I started building websites in 1997. One of my first jobs was as a frontend developer at one of the first web design agencies in Ireland. It was full of very talented designers who designed websites like it was a print publication. They came up with very pretty, very stylish award winning designs but translating that into an actual HTML website? Very difficult.

I used to take great pride in being able to build complex HTML layouts using table tags and a pretty wild hack of using a single pixel transparent spacer gif. I think people referred to them as “magic gifs” but my memory is a little hazy on that.

This was long before CSS, Flexbox, Grid et al, so positioning and aligning elements on a page in any kind of interesting fashion was a real challenge.

The plain old table tag was king, with tables nested in tables, and all sorts of other hacky techniques that are, thankfully now, long redundant.
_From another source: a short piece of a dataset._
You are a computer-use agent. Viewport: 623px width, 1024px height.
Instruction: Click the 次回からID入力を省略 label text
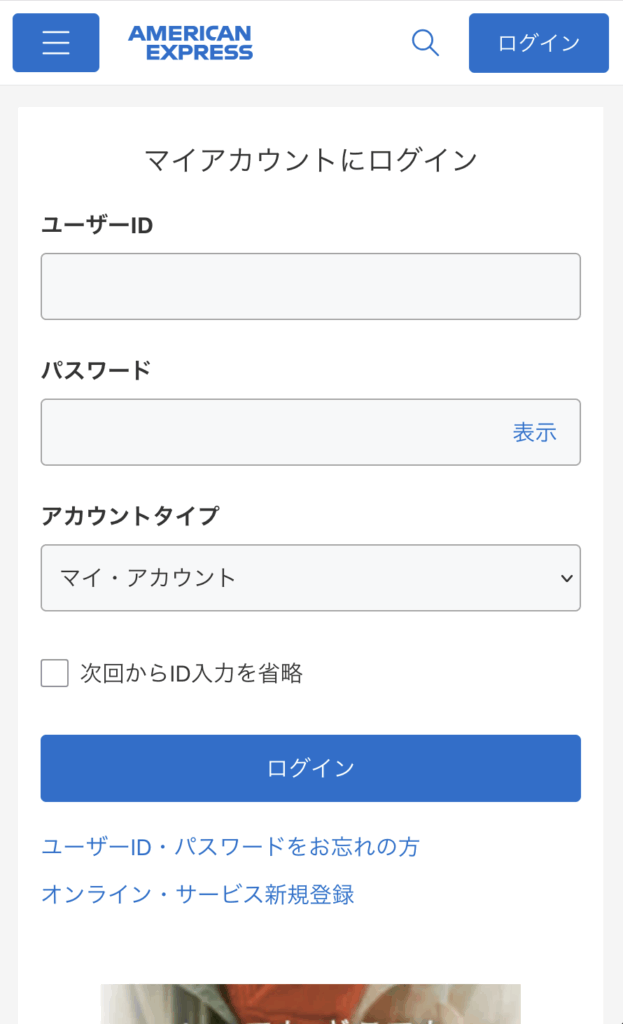click(x=191, y=673)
Getting pixel perfect positioning was really difficult and that’s where magic gifs came in. You could put one of these gifs in a table cell, using an img tag and make it whatever width or height you needed to create just the right amount of empty space to get your layout correct.

It was pretty wild but also took a lot of inventiveness and was very rewarding when complex layouts came together.
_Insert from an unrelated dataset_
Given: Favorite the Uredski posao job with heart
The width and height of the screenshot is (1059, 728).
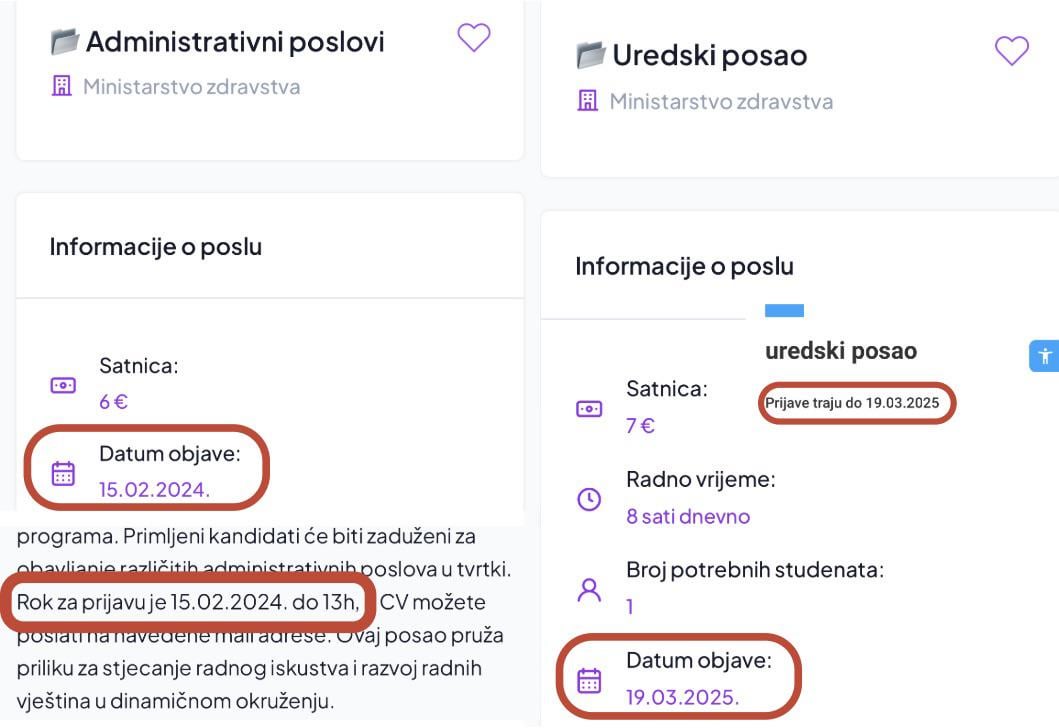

Front-end technology was in such an early stage you had to figure out clever ways of doing things which today are trivial.

Fun times but I wouldn’t want to go back! 😀

But don’t get me started on the Browser Wars and the complete lack of any standards for years! The same page could work perfectly in one browser (e.g. Netscape) but be completely broken in another (i.e. Internet Explorer 😡).

We sure have come a long way.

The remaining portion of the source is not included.